*Task item*
From the line that contains "This screenshot has height=409, width=576." through the last line of the data, copy everything exactly and nothing else, omitting the pictures.

*Material for this task*
========================================================================

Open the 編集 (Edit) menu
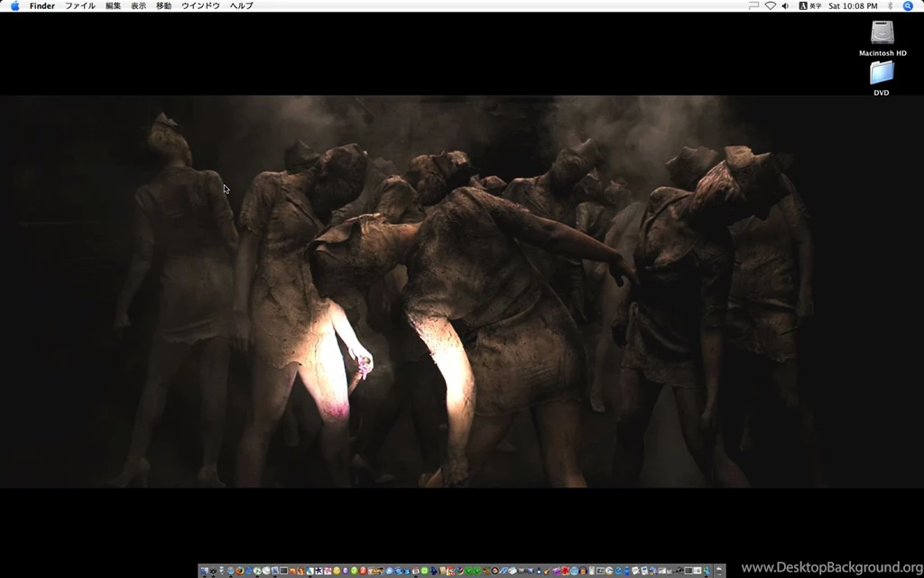The image size is (924, 578). [113, 5]
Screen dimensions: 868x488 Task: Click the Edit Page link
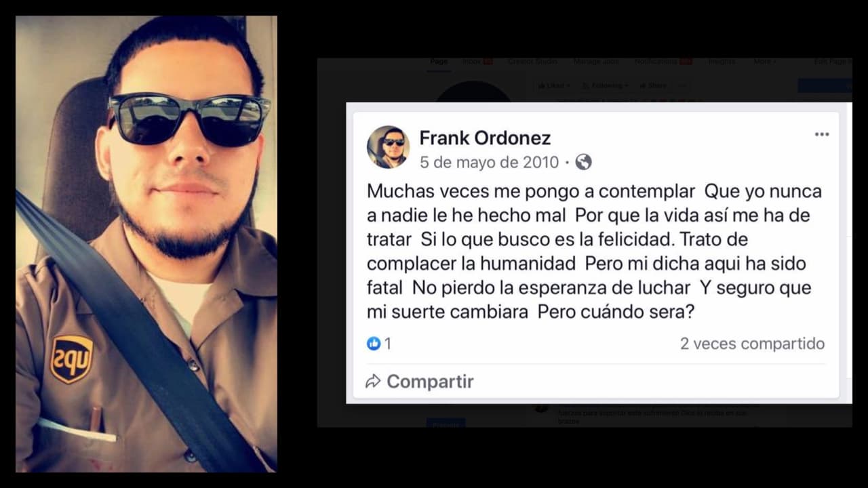pyautogui.click(x=833, y=62)
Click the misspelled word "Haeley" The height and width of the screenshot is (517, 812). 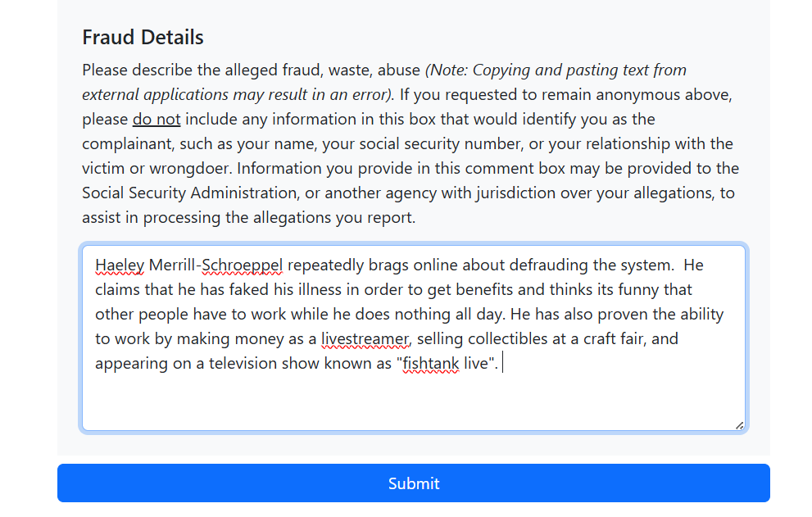(x=120, y=265)
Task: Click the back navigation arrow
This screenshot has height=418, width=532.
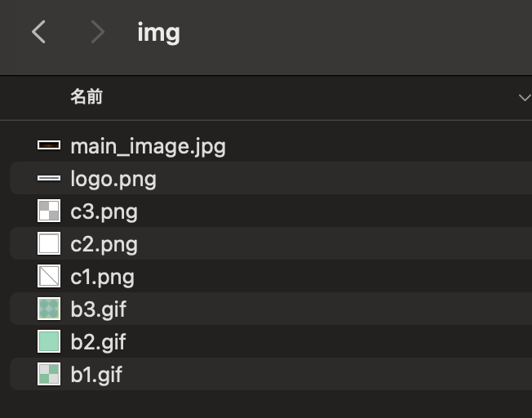Action: (x=38, y=32)
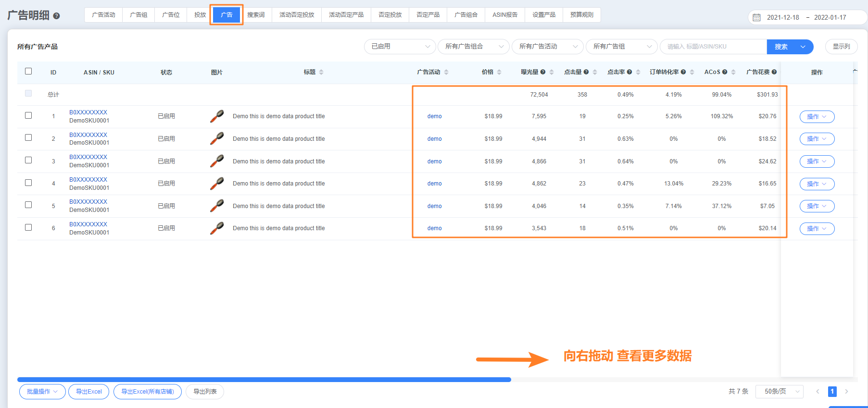Open the 已启用 status filter dropdown

click(x=400, y=47)
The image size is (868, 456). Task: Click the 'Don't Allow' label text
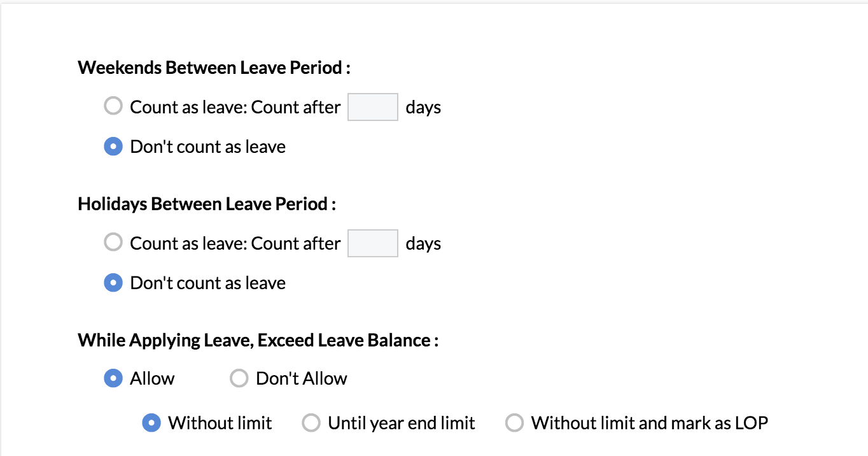click(302, 379)
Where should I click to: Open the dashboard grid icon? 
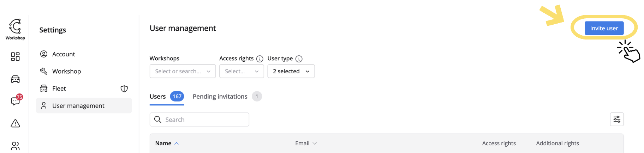(15, 56)
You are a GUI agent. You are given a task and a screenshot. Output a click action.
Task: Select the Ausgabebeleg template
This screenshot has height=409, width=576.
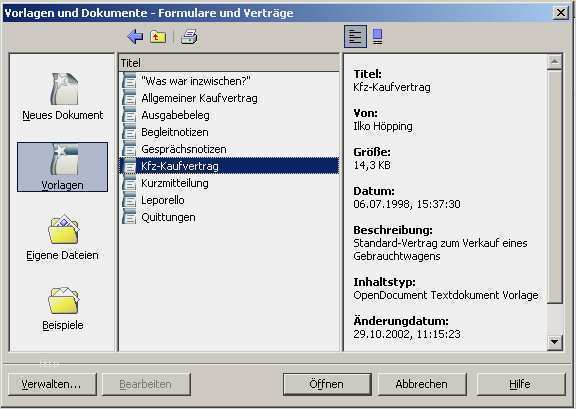pos(229,115)
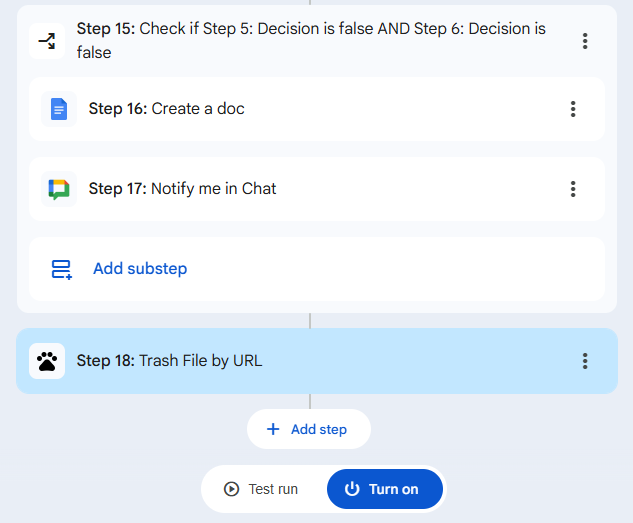Click the plus icon beside Add step
The height and width of the screenshot is (523, 633).
273,430
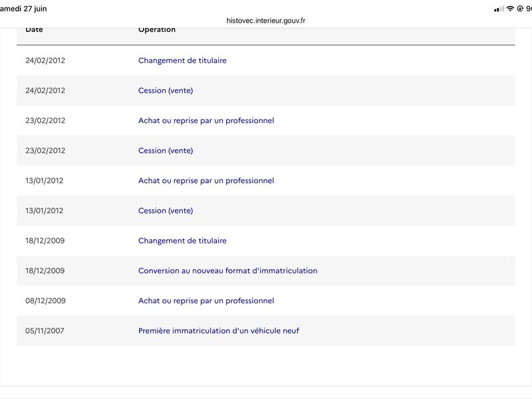The width and height of the screenshot is (532, 399).
Task: Tap the orientation lock status icon
Action: tap(520, 9)
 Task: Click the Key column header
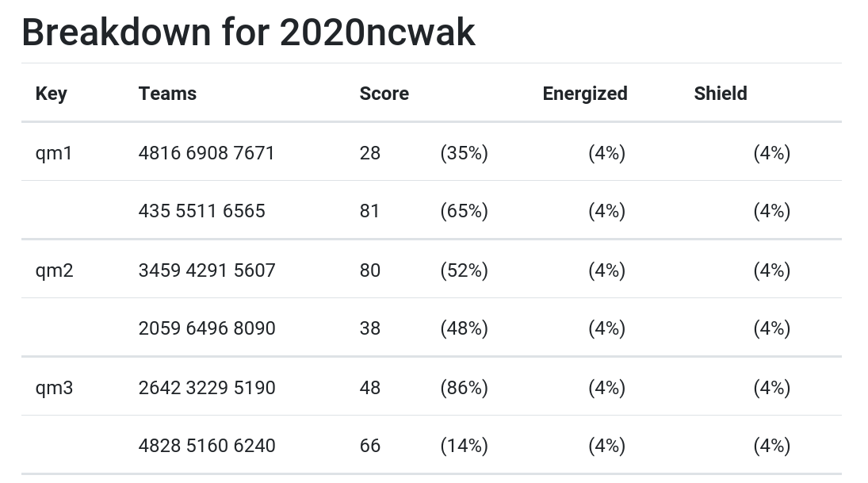click(51, 94)
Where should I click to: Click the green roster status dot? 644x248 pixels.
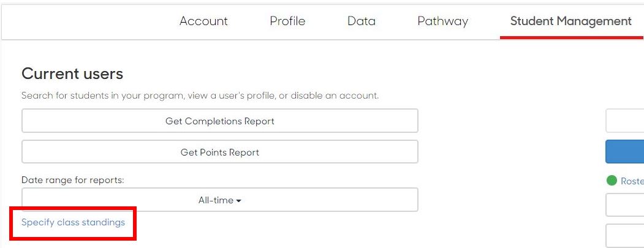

========================================================================

*Task result*
This screenshot has height=409, width=576.
pos(229,115)
Click the plus icon beside Add step
The height and width of the screenshot is (523, 633).
273,430
The width and height of the screenshot is (532, 399).
Task: Tap the orientation lock status icon
Action: tap(520, 9)
 Task: Click the Key column header
click(51, 94)
Where should I click to: Click the green roster status dot? 644x248 pixels.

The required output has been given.